#### [SUPPLIED RECORDS]
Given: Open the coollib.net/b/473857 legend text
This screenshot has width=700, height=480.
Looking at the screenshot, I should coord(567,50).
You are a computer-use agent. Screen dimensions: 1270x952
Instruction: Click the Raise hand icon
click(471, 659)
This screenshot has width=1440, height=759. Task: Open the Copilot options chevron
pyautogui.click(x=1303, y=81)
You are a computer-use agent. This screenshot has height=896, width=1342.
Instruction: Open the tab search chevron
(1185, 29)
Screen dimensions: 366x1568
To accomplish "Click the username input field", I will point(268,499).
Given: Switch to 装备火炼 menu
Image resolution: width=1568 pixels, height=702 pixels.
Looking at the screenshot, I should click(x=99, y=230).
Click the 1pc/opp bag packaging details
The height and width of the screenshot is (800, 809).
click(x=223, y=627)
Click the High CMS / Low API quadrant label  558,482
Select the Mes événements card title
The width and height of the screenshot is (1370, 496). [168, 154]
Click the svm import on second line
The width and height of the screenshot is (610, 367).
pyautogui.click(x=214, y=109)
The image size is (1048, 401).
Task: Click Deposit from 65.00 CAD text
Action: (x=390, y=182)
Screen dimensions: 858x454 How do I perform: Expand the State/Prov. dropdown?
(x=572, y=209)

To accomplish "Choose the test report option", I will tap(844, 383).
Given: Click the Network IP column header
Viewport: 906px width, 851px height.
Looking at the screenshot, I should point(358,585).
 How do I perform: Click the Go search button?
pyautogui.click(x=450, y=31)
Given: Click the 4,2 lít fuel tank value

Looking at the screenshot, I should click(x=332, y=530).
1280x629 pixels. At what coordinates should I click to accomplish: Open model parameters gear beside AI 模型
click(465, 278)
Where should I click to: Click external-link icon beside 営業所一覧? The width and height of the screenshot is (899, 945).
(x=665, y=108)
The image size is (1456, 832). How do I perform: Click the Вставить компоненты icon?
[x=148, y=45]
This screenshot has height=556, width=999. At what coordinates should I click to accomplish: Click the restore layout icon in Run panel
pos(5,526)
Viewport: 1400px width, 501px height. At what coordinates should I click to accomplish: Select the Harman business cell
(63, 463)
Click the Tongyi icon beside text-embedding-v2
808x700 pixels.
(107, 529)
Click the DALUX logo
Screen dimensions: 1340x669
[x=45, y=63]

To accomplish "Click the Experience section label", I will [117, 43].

#### [DIRECTIONS]
Return, in full, every line of these entries that holds "agent".

#### [RESPONSE]
You are a computer-use agent. Screen dimensions: 1270x952
You are a computer-use agent. This screenshot has height=896, width=1342.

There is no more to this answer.